TEXT SECTION =>
Ipod Weddings by Ed Mullen

February 5, 2009 by Mobile Beat Staff Writer

Yet another article about the scourge of the iPod? Well, yes, but this is one to share with grooms who are being tempted by DIY…

Getting married, mister? Congratulations. Are you handling the details with your fiancée? Great. Your job is to arrange the music? Brilliant. You are doing it yourself? How so? Your iPod! You’re kidding, right? How much are you spending on your wedding? Oh, it’s a control issue? You want your favorites played? Have you really thought this through? Didn’t think so.

Although an iPod is a very efficient personal music system, there are several problems that arise when depending on your iPod to handle your wedding reception. Your risk vs. reward is not as clear cut as you might think. So, here comes the “tough love.” I’ve been a mobile disc jockey since 1979. I have some frank advice for you, since you get only one chance to handle this wedding music issue…

To put it as simply as possible: Get a pro. A experienced professional disc jockey solves many reception issues in the planning. Your preferences and song list should be completely explored months before the ceremony and delivered by someone who has been there before. The well-prepared DJ also has professional grade sound equipment and back-up gear that is dependable.

Technical Difficulties

Got some home speakers? What are you using for your amplifier? Briefly, my professional DJ speakers are better than your home speakers. I use powered JBL EON-15 G2 speakers, some of the best portable speakers available. A mobile disc jockey depends on durable, high-performance equipment gig after gig after gig.

Thinking of renting PA gear? Rental equipment costs money. Rental equipment also costs time. Pick-up and drop-off does not include your shopping time spent finding the right sound rental company. Got time? In the week prior to your wedding, time is your most precious commodity. Does the money-back guarantee give you any comfort if it fails at your wedding reception?

Risky business. You will not get a chance to test rental equipment. You can’t even do a venue sound check. Are all the connecting wires included? Are your XLR cables matched with 1/4″ speaker inputs? Too technical? This is just chapter one. Do you plan on any toasts or blessings to be delivered? Did you forget about the microphone? Would you say that all microphones the same?

When you are listening to your iPod, you involuntarily adjust the volume to your comfort. You’ll soon find out that all songs are not recorded at the same volume. Since you are pumping raw iPod sound, you have no volume control or equalizer (bass vs. treble) control. Your iPod is smaller than your keys. Have you ever misplaced your keys? Doesn’t it turn your stomach if your drop your digital camera on the floor or your cell phone on the parking lot? How durable is your iPod? Any back-up plan? What could possibly go wrong?

Musical Magic-or Mayhem?

What about your song selections? With an iPod wedding, you’ll get your songs and your random mix, but, you won’t get pacing, such as breaking up a lengthy, fast-paced set with one or two ballads. This is especially vital for a reception including a variety of ages. Are guests of all age groups attending?

“Got my favorite song?” Who will be asked this question? You will. It seems you forgot about audience requests or what tendencies are occurring on the dance floor. Observation is one of the most important skills of disc jockeying.

A pro disc jockey takes the bride’s and groom’s song preferences and presents them in such a way as to provide the guests with the couple’s very own musical signature. “Reading the crowd” is the disc jockey’s primary skill. Do you really think that “the crowd will dance to anything” anyway? Are you willing to bet your special day on that idea?

STORED ROWS =>
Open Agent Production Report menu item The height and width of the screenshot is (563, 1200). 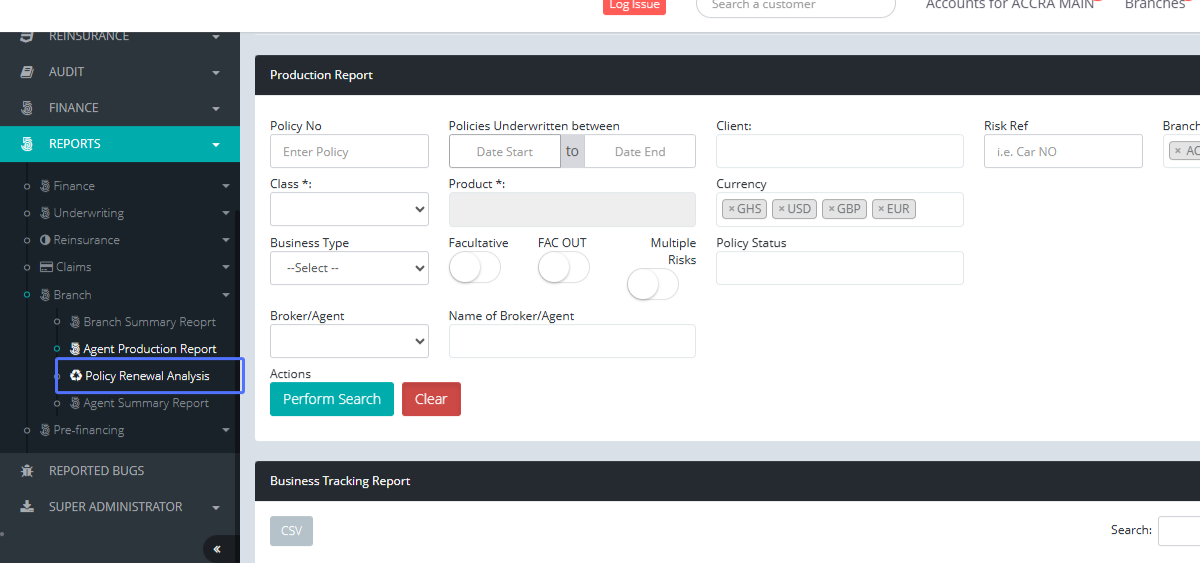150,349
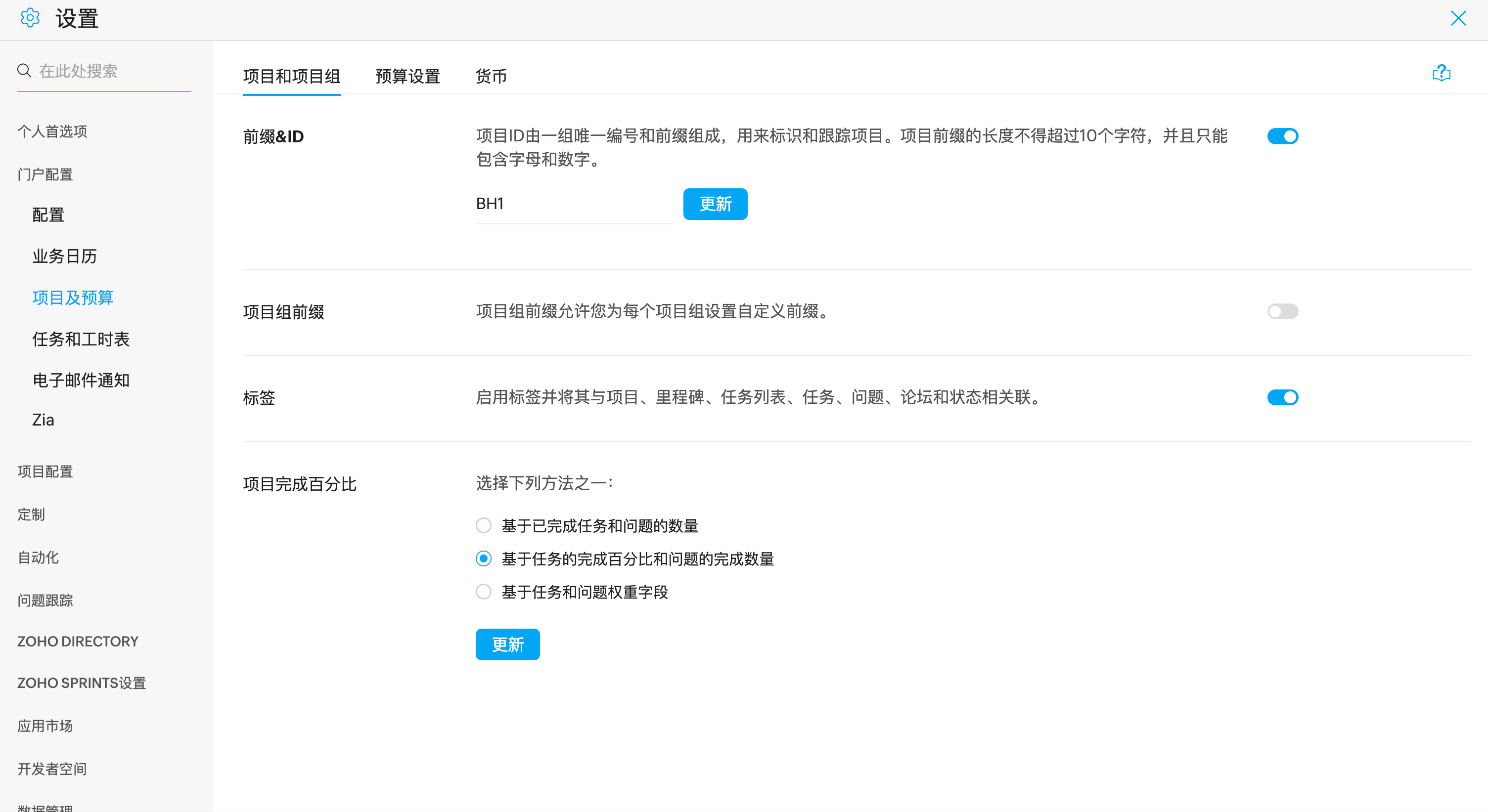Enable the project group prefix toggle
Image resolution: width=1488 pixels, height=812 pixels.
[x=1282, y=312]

...

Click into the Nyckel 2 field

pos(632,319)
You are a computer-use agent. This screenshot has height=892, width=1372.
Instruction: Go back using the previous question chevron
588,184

PARTS OF THE EXERCISE =>
1. Rewrite the wedding music article from "To put it as" up to and including "that is dependable.", putting "spare gear" in place of "back-up gear".
2. Write the next part of the wedding music article, picking up after its last sentence.
The material comes from a source unrelated to the wedding music article.

SOLVED PROBLEMS =>
1.
To put it as simply as possible: Get a pro. A experienced professional disc jockey solves many reception issues in the planning. Your preferences and song list should be completely explored months before the ceremony and delivered by someone who has been there before. The well-prepared DJ also has professional grade sound equipment and spare gear that is dependable.

2.
Time Keeps on Slippin’…

Should your wedding day responsibilities include troubleshooting power needs like batteries or chargers? Your attention will be directed to many different people during the ceremony and reception. Every person in attendance would like some of your time. Not to mention, your new partner. Your priorities need to be re-examined if your iPod gets as much attention as your new wedding ring. This statement will also be posed to you, by your new spouse. Guaranteed. Remember the difficulty that you two had selecting the names on your guest list? Your time spent with selected family and selected friends is such a memorable part of the wedding reception, so hold it as a gift with great value. Is your attention going to be diverted by sound equipment during the most important day of your life?

Maybe you hade the breakthrough idea to ask a wedding party attendant to watch your iPod. So it seems that this friend is no longer a guest, but is now working for you. Maybe you’ll trust a non-guest who will baby sit the iPod. And maybe you’ll want a first-time chef baking your wedding cake too. Speaking of other vendors, are you aware that experienced vendors like the disc jockey, caterer, photographer, venue manager, video-grapher and wedding coordinator together work out the final details and fine-tune the timing…during the event!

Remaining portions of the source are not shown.